EXERCISE DIRECTIONS:
Below are entries; copy exactly, and only, the lines from the one containing "This screenshot has width=1366, height=665." through their final line, leaving out pictures.

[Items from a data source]
● ● ● ● ●

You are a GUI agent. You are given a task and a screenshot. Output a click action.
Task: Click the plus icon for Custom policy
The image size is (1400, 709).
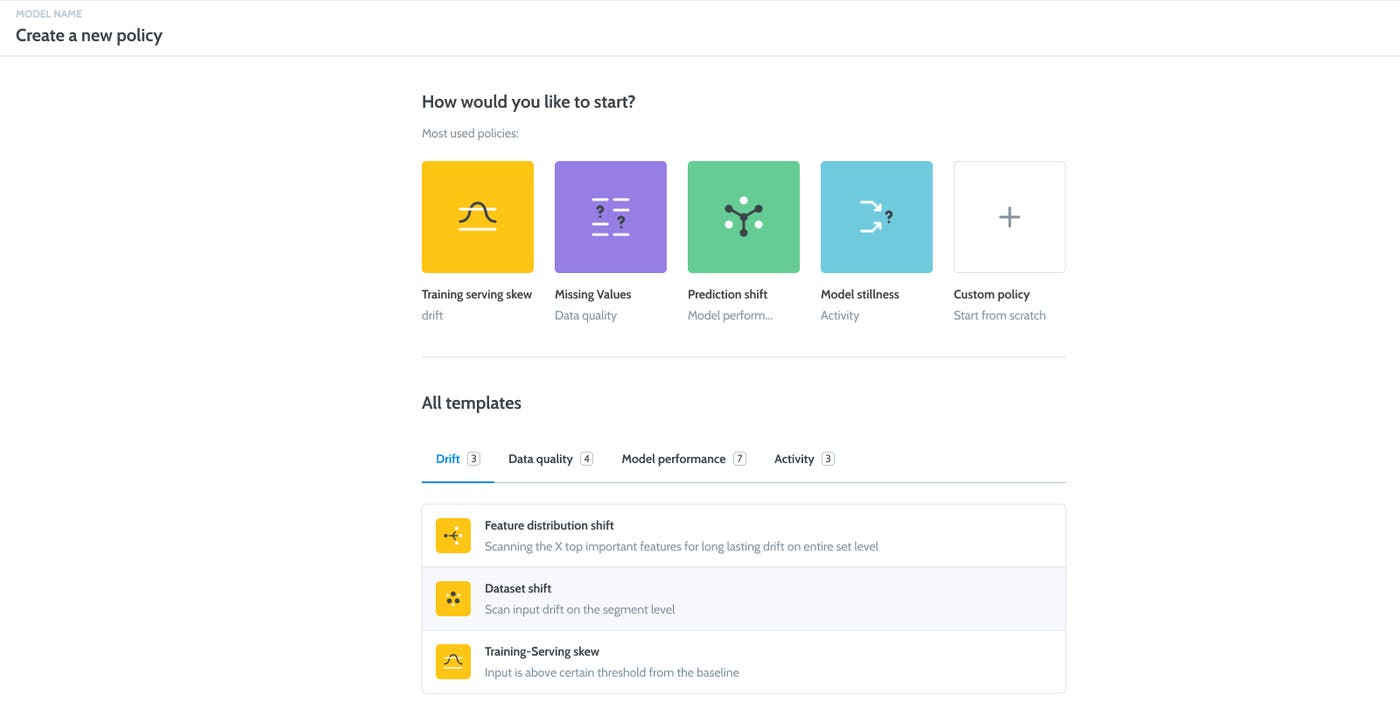click(x=1009, y=216)
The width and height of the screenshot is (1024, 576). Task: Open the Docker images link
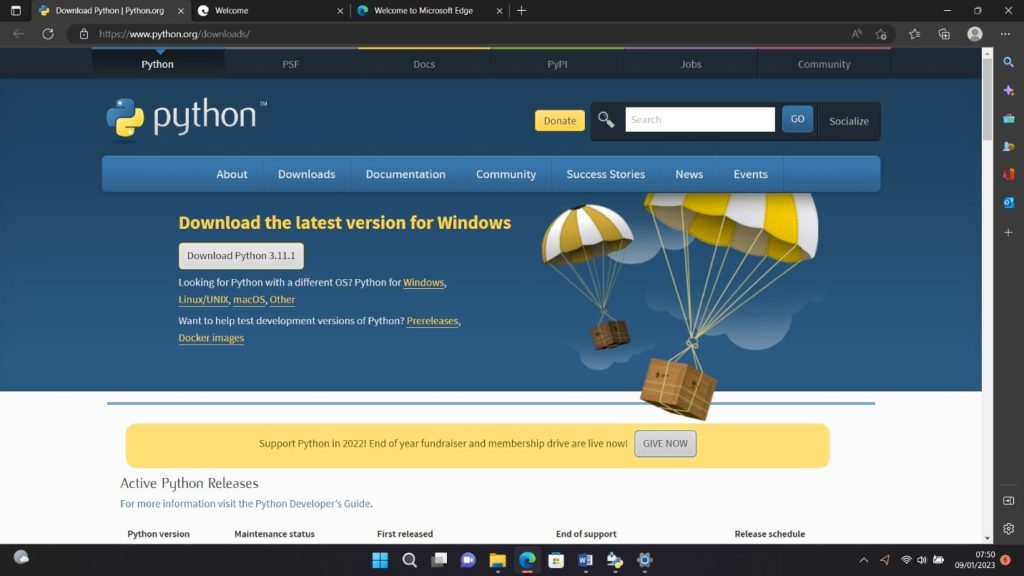click(x=210, y=338)
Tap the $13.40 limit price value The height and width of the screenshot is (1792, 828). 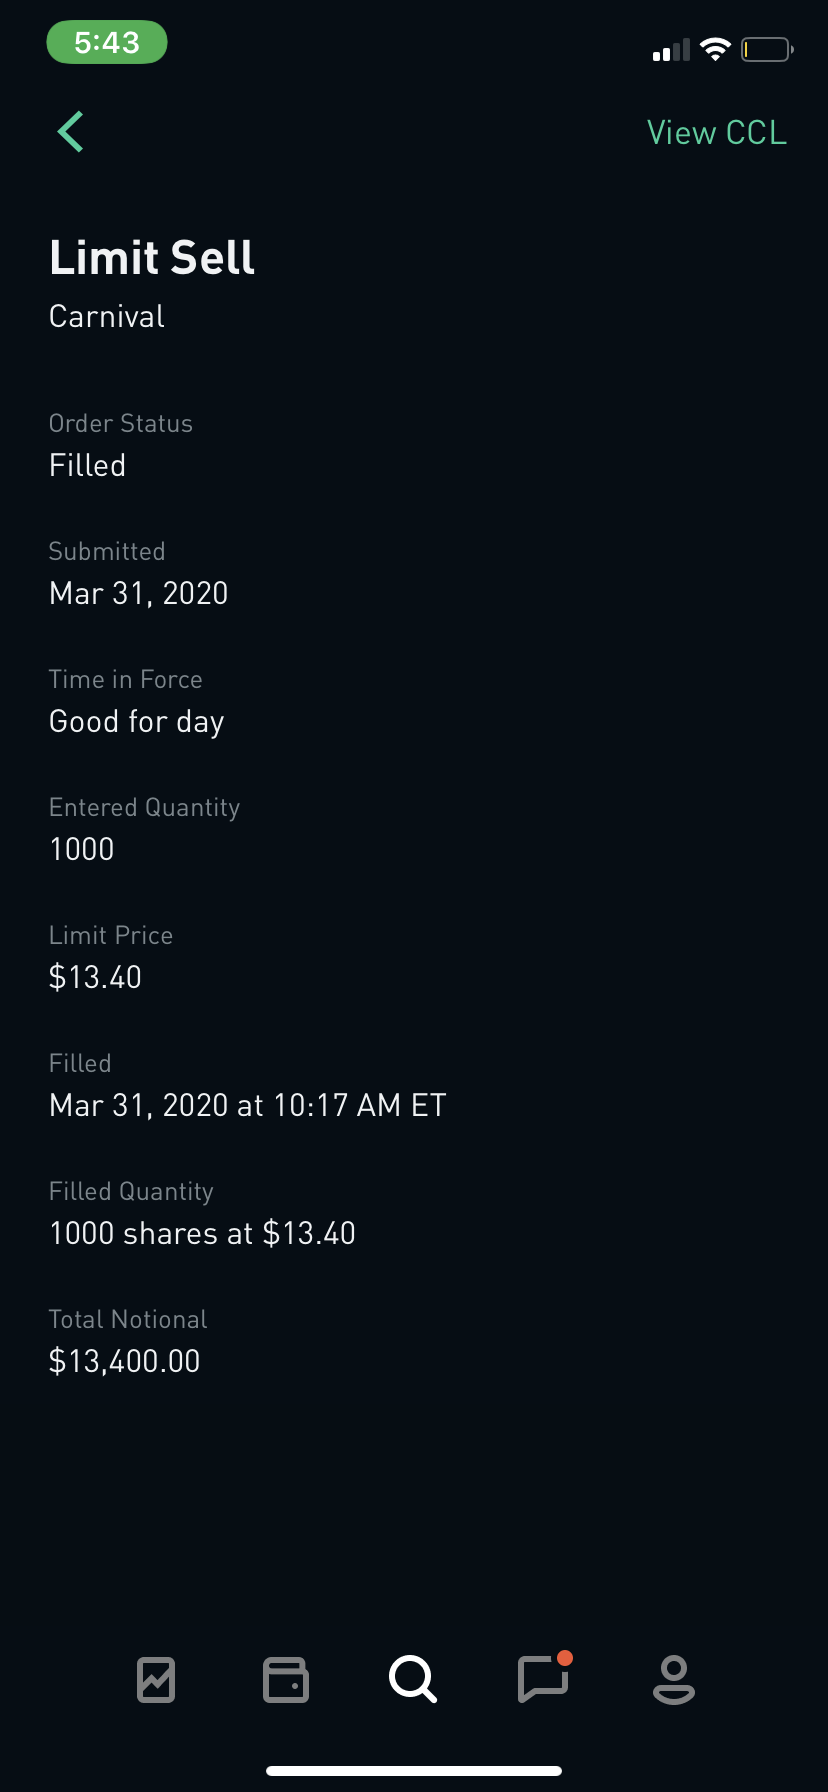96,978
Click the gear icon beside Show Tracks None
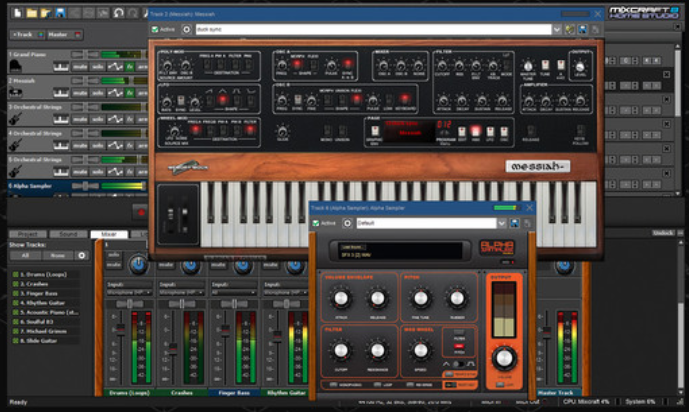The height and width of the screenshot is (412, 689). point(82,255)
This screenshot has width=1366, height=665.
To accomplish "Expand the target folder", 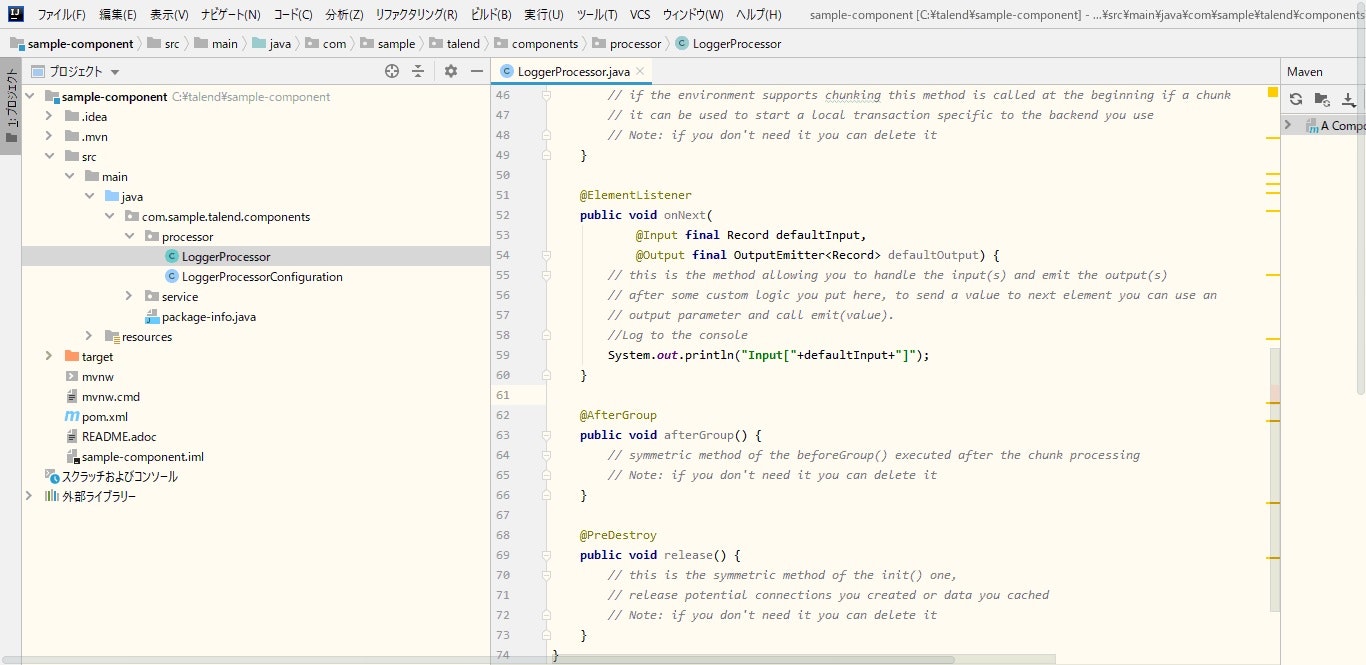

● ● ● ● ●

EXERCISE RESULT:
This screenshot has width=1366, height=665.
To accomplish "Expand the target folder", 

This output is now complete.